生物通报道：虽然目前有关DNA损伤应答的检测点激酶1（checkpoint kinase 1，Chk1)的功能已经得到了很好的理解，但是其在正常细胞增殖循环过程中扮演的角色仍然是一个谜团。来自普渡大学生物化学与癌症研究中心，以及哈佛大学分子与细胞生物学的研究人员利用RNA干扰（RNAi）技术特异性敲除了Chk1确认了HeLa细胞基因缺失表现型，发现Chk1对于正常细胞增殖和存活的重要意义，这一研究成果公布在8月8日PNAS杂志上。

完成课题的包括Xiaoqi Liu及其研究员Jiabin Tang等人。

检验点激酶1 (checkpoint kinase 1, Chk1)是一种进化保守的蛋白激酶，是细胞检验点的转导因子。当电离辐射、紫外线等引起细胞DNA损伤或者DNA复制叉停滞时Chk1活化，诱导细胞产生细胞周期阻滞、DNA修复或细胞凋亡等特征。

研究人员通过vector-based RNAi方法发现了Chk1在正常细胞增殖和存活过程中的必要作用，也同时发现在Chk1缺失的细胞中G₂/M期显著的细胞周期停滞和大量的细胞凋亡现象。

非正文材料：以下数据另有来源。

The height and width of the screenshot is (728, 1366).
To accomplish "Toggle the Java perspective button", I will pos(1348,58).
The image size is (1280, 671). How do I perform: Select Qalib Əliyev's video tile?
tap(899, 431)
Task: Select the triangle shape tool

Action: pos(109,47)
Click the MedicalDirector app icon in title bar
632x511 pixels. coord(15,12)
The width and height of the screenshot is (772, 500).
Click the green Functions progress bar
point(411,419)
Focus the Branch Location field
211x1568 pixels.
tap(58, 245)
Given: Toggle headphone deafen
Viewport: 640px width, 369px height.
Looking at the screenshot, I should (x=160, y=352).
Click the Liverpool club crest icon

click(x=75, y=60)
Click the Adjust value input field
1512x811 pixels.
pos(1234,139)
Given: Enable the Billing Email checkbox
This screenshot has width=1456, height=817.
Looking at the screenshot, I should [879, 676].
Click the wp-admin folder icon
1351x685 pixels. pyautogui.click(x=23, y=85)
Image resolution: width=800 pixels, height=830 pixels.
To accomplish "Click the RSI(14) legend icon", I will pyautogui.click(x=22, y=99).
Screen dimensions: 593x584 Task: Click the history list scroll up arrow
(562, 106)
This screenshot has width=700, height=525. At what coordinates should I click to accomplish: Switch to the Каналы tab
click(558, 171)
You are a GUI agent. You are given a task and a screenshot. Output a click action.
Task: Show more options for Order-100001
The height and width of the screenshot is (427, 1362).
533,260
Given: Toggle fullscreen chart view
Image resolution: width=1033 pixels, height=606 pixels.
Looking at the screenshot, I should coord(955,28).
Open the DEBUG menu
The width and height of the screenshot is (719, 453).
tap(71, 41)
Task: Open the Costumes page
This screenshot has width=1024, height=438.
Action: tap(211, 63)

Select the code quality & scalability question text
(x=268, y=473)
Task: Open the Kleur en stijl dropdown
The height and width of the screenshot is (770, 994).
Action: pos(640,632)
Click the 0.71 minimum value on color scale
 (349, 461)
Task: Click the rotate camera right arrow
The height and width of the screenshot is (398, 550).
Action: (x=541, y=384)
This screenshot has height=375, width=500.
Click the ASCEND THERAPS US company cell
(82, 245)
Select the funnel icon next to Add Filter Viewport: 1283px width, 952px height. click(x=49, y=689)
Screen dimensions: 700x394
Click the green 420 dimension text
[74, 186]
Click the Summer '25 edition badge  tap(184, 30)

除此之外，siRNA细胞同步实验也进一步揭示了Chk1缺陷将导致细胞中期的阻滞。另外研究人员还发现Chk1是polo-like激酶1（polo-like kinase 1，简称Plk1，参与有丝分裂调控的重要分子）的一个负调控因子，这些发现对于研究DNA损伤修复以及癌症治疗研究都具有重要的意义。
（生物通：张迪）

原文：
Published online before print July 27, 2006, 10.1073/pnas.0604987103 
PNAS | August 8, 2006 | vol. 103 | no. 32 | 11964-11969 
Checkpoint kinase 1 (Chk1) is required for mitotic progression through negative regulation of polo-like kinase 1 (Plk1) 
[Abstract]

附：

Xiaoqi Liu Assistant Professor of Biochemistry 233C Hansen, (765) 496-3764 Ph.D. Washington State University, 1999 xiaoqi@purdue.edu Investigators: Hongchang Li, Jiabin Tang Area: Roles of Polo-like kinase 1 and its interacting proteins in cell proliferation and carcinogenesis

It is now widely accepted that cancer arises at least partly due to the perturbation of normal cell cycle progression, in which reversible protein phosphorylation plays an important regulatory role. In addition to the well-documented cyclin-dependent kinases, the Polo-like kinase (Plk) family has emerged as a key player in many cell cycle related events. Genetic and biochemical experiments with several different organisms have demonstrated that polo kinases are involved in many aspects of mitosis, such as mitotic entry, sister chromatids separation and cytokinesis. To investigate the function of Plk1 in mammalian cells in more detail, we recently reported the phenotype of cultured cells after Plk1 depletion using RNA interference (RNAi). Plk1 depletion in cancer cells induces G2/M arrest, followed by apoptosis. A close correlation between mammalian Plk1 expression and carcinogenesis was recently documented. Overexpression of Plk1 was observed in various human tumors, such as melanomas, non-small cell lung cancer, etc. Constitutive expression of Plk1 in normal cells causes oncogenic focus formation and induces tumor growth in nude mice. Thus, inhibition of Plk1 function may be an important application for cancer therapy. Because inhibition of cell proliferation and reaction of apoptosis are basic principles in anticancer therapy, it will be intriguing to test the effect of Plk1 depletion in normal primary cells. A lentivirus-based RNAi approach is currently being used to deplete Plk1 in several types of normal cells. Using a yeast two-hybrid system, we have identified a battery of potential Plk1-interacting proteins, and the significance of these interactions during cell cycle progression will be analyzed.